Sending your child to college is an important milestone, not only in their lives but in yours as well. For the past 18 years, you’ve been deeply invested in their daily life, ensuring their homework is done, they’re home safe at night, and their needs are met. You’ve been right by their side, ready to assist whenever necessary. Now, as they step into this new chapter, you must take a more hands-off approach, and the thought inevitably crosses your mind: Have you taught them everything they need to know?
What is truly remarkable about sending your kids off to college is that they often manage just fine. Yes, they may stumble occasionally. They might call with bizarre questions, seeking guidance on matters that seem trivial or perplexing to you. But, for the most part, they navigate this new world successfully, thanks to the foundation you’ve laid.
Just Listen
During their first year at school, they may struggle with various aspects—grades, a new cafeteria diet, making friends, and finding their community on campus. I’m sure you would love to fix every problem they bring to you, but all they really need is someone to listen to them in these moments. Remind them that they are capable and intelligent and can figure out these challenges on their own. Also, ask what they would like you to do. This approach helps them learn to communicate their needs effectively and prevents you from overstepping.

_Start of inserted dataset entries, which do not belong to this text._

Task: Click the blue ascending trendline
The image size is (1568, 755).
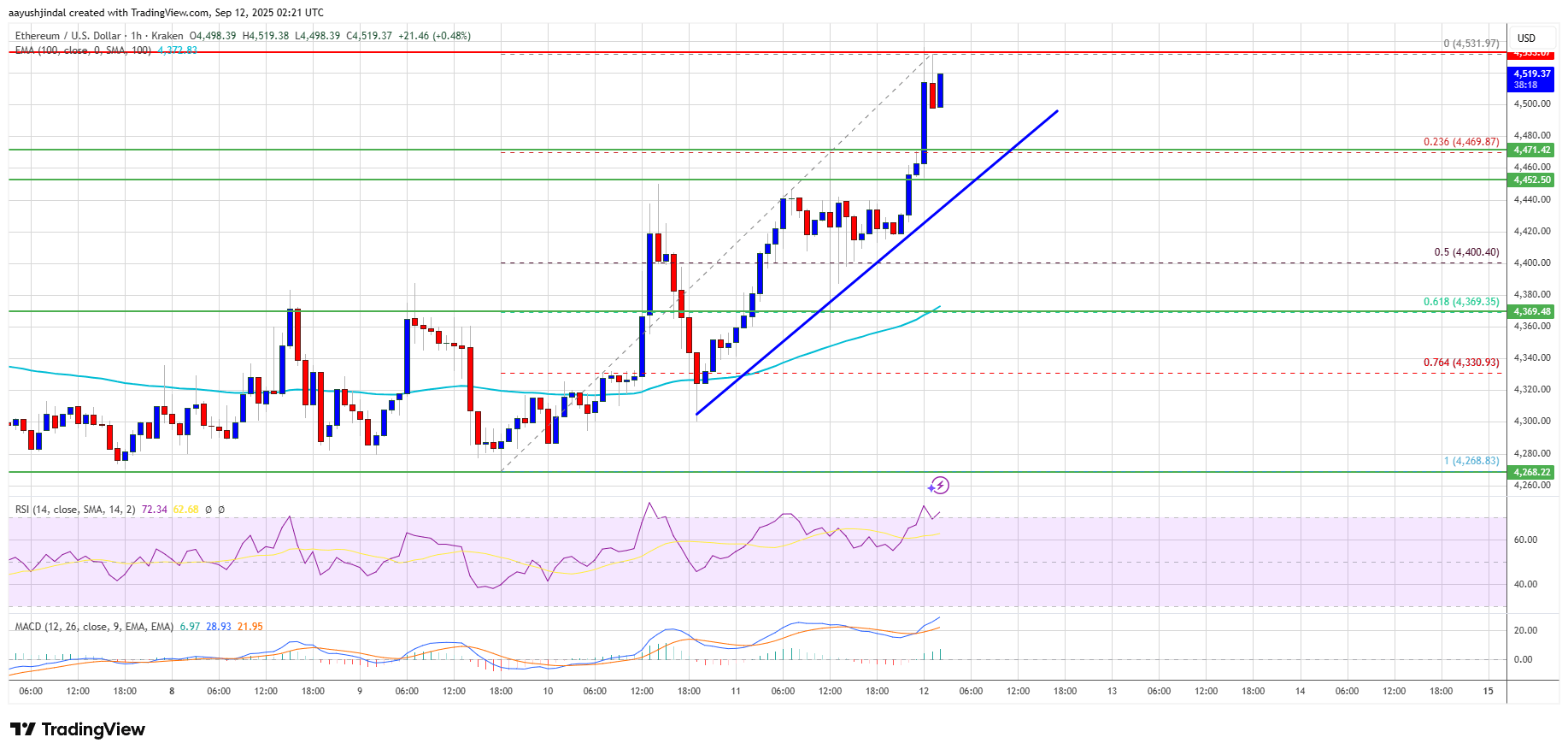Action: 877,262
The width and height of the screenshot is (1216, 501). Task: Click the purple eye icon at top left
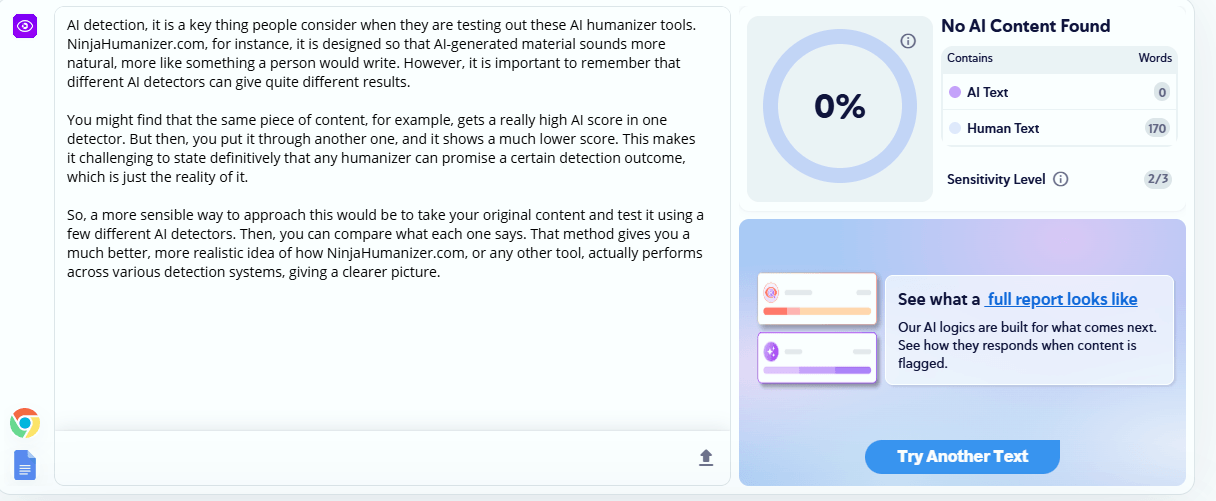(25, 25)
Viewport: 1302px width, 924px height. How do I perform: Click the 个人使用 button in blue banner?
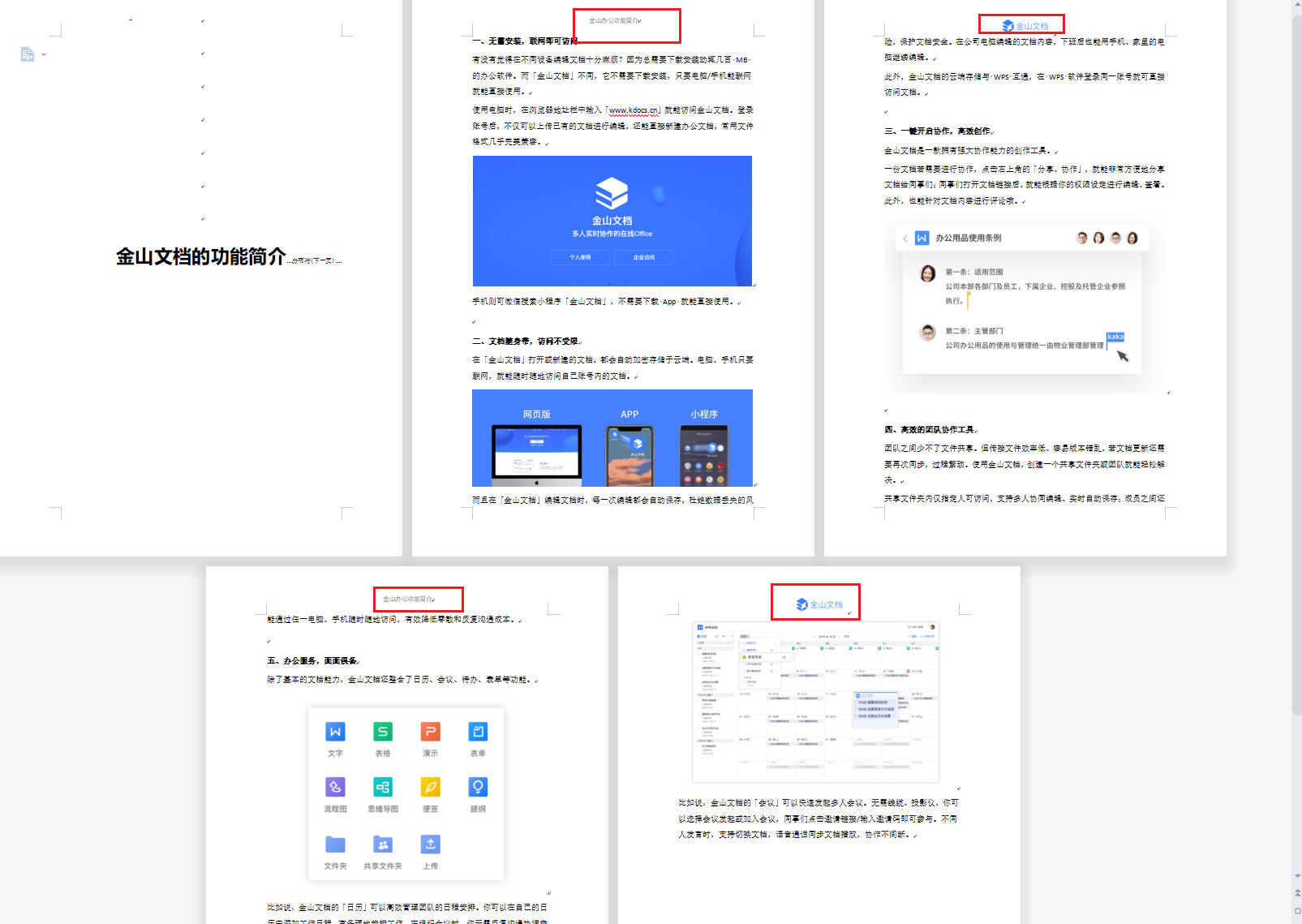coord(580,257)
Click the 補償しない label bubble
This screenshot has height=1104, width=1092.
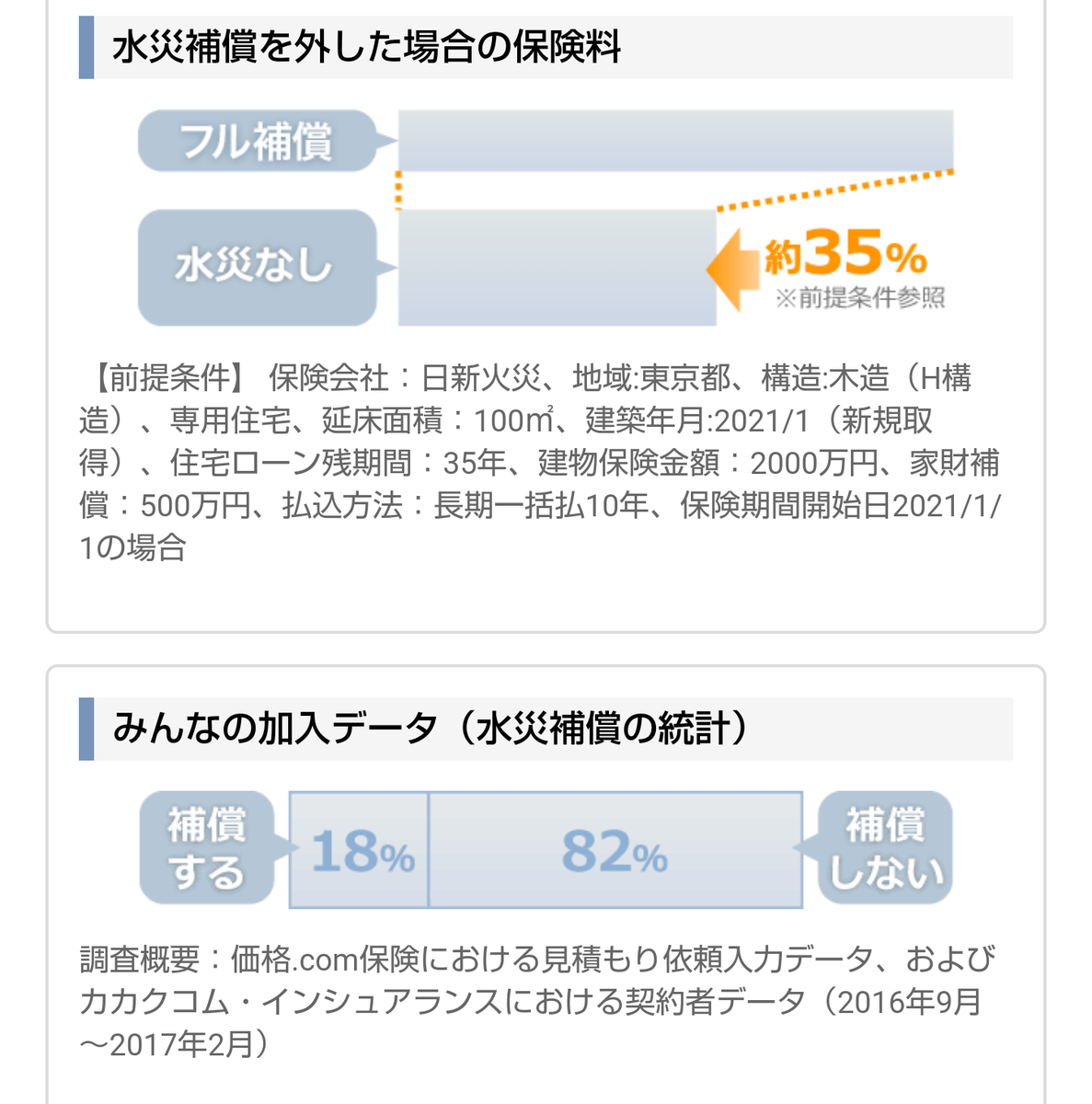[x=885, y=847]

For example, if they grow tired of cafeteria food, you might offer to bring snacks, take them out for a meal during visits or send homemade dishes.
Separation Anxiety
One of the hardest adjustments will be not seeing or hearing from them every day. This separation is often more challenging for you than it is for them. Each child is different: Some will call multiple times a day, while others might check in every other week. It’s important to give them space and trust that they will reach out when they need to. Let them know when you are available so they can call you. Ask them about their preferred method of communication. Perhaps a group text or a weekly Zoom call can keep the family connected, especially if you have a large family spread out geographically. Remind them that you don’t need to know everything, but you would like to stay informed.
When your child does come home, remember that they are still full-time students. They will have papers to write, projects to complete, and tests to study for. They should be able to prioritize their work and make time for some family events, but it might require some flexibility.
Focus on you
As they embark on this new journey, it’s also time for you to focus on yourself. With this extra time, especially if this is your last or only child, you can rediscover old hobbies, start new ones, reach out to friends in similar situations, tackle home projects you’ve been putting off, or simply enjoy the quieter house. These changes are bittersweet but offer benefits too—fewer after-school activities to attend, fewer dinner debates and fewer chores. Embrace these changes as opportunities for personal growth and self-care.
Trust
Remember, your child is spreading their wings like never before. Trust that all the lessons you’ve shared are embedded in their minds. Whether they listened to you or not, your voice will be in the back of their head helping them navigate each challenge. As they move on to the next chapter of their lives, it’s also your time to transition to a new chapter of your own. Embrace it with confidence, knowing that you’ve equipped them well for the journey ahead.